Crise politique, crise de foi !

8 janvier 2011

Crise politique, crise de foi !

Pas facile de concilier foi, objectivité religieuse et politique

Les religieux Ivoiriens quelque soit leurs croyances, leurs lieux de culte et leur degré de foi sont convaincus d’une seule chose : ils doivent prier pour le retour de la paix en Côte d’Ivoire. Cette recommandation, à entendre certains musulmans et chrétiens est un commandement divin. Or Dieu qui exige d’eux de jeûner et prier pour la paix leur demande de le faire d’un cœur sincère et surtout impartial ! Dans une Côte d’Ivoire qui vit pratiquement au rythme de la politique, on est en droit de se demander s’il existe un seul homme dans ce pays sans opinion politique. Imams, Prêtres, Pasteurs, fidèles chrétiens et musulmans ne prient-ils pas pour leurs chapelles politiques ? La politique s’est-elle invitée dans les églises et mosquées ? Les religieux jouent-ils la carte de l’impartialité dans la crise Ivoirienne ?

Port-Bouët quartier populaire d’Abidjan sud, nous sommes un vendredi soir. Le frère Jean nous invite à assister à une réunion de prière pour la Nation. Les prières fusent de toutes parts et les chants font danser hommes et femmes venus chercher du  réconfort aux pieds du Christ. Tout semble normal jusqu’à ce que le maître des lieux ne fasse son entrée. Très vite la tendance politique de l’église s’affiche. Ici on prie pour que Dieu de sa puissante main foudroie les ‘’forces d’occupation’’. On indexe ouvertement l’ONUCI et la licorne puis le pasteur prophétise séance tenante une guerre de six jours à l’issue de laquelle l’armée ivoirienne, comme Tsahal viendrait à bout des troupes de l’ECOMOG. ‘’Un oiseau de mauvais augures’’ à la sortie nous dira que le pasteur de l’église est ‘’un mendiant de la présidence’’, ces hommes de Dieu qui se sont taillés une réputation de prophète à la solde du Président Gbagbo. « C’est à cause de ce type de prédicateurs que les non croyants s’éloignent de Dieu.

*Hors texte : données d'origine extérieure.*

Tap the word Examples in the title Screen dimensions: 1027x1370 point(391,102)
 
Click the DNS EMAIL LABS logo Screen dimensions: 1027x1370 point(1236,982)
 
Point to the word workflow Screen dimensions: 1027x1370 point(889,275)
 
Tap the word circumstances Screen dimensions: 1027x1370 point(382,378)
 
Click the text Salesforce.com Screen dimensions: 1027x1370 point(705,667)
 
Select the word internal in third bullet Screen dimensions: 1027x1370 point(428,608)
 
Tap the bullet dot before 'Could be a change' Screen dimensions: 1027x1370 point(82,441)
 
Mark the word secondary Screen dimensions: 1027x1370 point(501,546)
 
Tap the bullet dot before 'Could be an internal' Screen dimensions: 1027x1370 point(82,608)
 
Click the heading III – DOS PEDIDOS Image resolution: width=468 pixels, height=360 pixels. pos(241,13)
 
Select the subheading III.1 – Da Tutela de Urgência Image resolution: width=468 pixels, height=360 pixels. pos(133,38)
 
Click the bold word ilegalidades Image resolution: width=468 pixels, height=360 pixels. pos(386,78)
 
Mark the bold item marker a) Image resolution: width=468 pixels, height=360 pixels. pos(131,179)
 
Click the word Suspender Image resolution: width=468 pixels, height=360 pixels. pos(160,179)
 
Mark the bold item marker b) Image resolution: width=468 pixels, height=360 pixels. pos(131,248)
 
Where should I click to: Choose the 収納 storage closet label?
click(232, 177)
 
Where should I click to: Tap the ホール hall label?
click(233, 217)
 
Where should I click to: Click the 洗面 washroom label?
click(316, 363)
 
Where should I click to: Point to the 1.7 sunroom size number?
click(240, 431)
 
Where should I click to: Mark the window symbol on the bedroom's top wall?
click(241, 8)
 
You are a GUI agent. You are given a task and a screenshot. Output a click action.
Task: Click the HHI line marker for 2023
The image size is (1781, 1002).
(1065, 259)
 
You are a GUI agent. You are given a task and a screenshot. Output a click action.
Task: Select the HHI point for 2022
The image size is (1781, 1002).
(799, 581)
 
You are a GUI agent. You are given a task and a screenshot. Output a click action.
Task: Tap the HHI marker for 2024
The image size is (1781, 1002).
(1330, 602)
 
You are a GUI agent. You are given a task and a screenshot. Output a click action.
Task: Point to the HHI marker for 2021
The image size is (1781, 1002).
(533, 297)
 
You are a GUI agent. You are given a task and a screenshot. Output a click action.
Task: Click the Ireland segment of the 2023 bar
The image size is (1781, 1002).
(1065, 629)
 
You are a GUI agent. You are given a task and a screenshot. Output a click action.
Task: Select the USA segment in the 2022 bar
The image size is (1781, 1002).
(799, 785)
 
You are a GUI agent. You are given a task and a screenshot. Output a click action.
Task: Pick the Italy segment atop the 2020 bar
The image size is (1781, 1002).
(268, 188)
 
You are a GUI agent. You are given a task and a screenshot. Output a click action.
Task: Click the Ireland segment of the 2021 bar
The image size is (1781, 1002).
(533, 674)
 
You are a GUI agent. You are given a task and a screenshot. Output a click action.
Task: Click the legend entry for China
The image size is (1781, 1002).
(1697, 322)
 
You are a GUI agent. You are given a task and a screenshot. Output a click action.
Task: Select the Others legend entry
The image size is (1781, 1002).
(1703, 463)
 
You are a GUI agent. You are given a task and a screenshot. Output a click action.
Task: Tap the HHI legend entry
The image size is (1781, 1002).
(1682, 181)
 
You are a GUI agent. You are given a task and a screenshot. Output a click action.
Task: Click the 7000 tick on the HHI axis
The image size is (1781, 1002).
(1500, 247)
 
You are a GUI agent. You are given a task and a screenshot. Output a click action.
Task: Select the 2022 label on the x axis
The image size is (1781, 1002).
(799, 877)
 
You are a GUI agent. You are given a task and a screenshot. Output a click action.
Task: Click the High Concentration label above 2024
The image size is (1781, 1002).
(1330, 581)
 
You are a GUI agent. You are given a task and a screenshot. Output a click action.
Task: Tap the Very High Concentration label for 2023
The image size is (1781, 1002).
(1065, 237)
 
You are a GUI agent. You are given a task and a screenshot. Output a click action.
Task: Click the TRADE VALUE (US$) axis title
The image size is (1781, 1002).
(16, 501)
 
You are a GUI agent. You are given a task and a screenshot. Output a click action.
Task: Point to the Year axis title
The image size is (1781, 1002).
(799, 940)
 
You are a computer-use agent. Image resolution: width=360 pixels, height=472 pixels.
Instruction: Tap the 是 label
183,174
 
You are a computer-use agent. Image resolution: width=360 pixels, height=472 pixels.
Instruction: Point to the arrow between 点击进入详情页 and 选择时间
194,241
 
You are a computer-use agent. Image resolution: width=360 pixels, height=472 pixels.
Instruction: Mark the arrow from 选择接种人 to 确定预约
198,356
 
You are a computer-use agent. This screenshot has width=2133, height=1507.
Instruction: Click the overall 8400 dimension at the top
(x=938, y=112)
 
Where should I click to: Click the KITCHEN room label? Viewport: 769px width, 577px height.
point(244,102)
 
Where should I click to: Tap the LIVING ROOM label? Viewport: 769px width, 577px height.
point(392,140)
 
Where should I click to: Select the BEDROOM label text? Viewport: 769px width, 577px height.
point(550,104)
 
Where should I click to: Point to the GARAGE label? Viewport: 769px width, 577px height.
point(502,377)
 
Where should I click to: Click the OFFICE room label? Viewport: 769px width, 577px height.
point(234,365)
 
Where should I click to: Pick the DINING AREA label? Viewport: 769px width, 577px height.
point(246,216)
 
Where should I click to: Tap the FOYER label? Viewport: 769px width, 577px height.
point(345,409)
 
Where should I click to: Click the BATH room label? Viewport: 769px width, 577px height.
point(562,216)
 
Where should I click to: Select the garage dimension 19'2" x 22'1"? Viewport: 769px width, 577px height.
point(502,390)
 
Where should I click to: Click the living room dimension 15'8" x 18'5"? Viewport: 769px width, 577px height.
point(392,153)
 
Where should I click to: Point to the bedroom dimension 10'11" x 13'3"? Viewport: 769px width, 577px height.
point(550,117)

Pour des raisons pécuniaires ils sont prêts à n’importe quelle révélation » soutien Bernadin Koffi. Notre interlocuteur est convaincu qu’il nous sera bien difficile de trouver un religieux sincère dans tout le pays. Certains chrétiens eux-mêmes en sont convaincus : « nous proférons des injures à nos adversaires politiques la journée et avec la même bouche nous partons prier pour la paix dans le pays une fois la nuit tombée ! » ironise Kouamé Pascal. « Aujourd’hui seuls des hommes de foi peuvent prier pour la paix dans ce pays. Quand nous prions ce n’est pas facile de ne pas avoir le cœur qui penche vers le RHDP ou le LMP » soutien Mangoua Yves un fidèle baptiste. Il fustige aussi le fait que les chrétiens ne se privent même pas de parler politique dans les églises.

Les leaders religieux ont un rôle important à jouer dans la cohésion sociale (photo non contextuelle)

Pour Karim Sékou les leaders religieux miroir des communautés ont politisé les lieux de culte et exposé les fidèles aux idéaux des partis politiques. « Quand vous rendez visite à un Imam ou un pasteur et qui vous parle de ses choix politiques au lieu de vous enseigner ce que Dieu veut que vous fassiez en temps de crise, que voulez-vous retenir ? Ils sont des leaders et le peuple copie à la lettre ce qu’ils enseignent : la parole d’un Imam ou d’un pasteur, c’est la parole de Dieu ! ». La religion s’est invitée dans la sphère politique et la politique s’est elle aussi invité dans les églises. Difficile de croire que dans un pays où le fait religieux est si vivant l’on puisse trouver des pasteurs chefs de milices et que des mosquées soient des prétendus caches d’armes ! « Je trouve irrespectueux que pour une raison quelconque on jette des grenades lacrymogènes dans une mosquée et que des fidèles en pleine prière soient raflés ! » affirme Pacôme Ahoussi avant de conclure « tout ceci s’arrêtera si les religieux eux-mêmes se prennent au sérieux en étant neutre. En agissant ainsi il n’y a pas de raison pour que les politiciens ne puissent pas les respecter ». Au-delà du respect Nathalie Pokou invite les hommes politiques à ne  pas confondre « les stades pour les meetings politiques et l’enceinte des églises ». « Un politicien peut être chrétien ou musulman mais il se doit d’oublier son parti politique lorsqu’il foule le sol d’un édifice religieux car le seul leader en ce lieu c’est Dieu ! » déclare la jeune dame pour clore ses propos.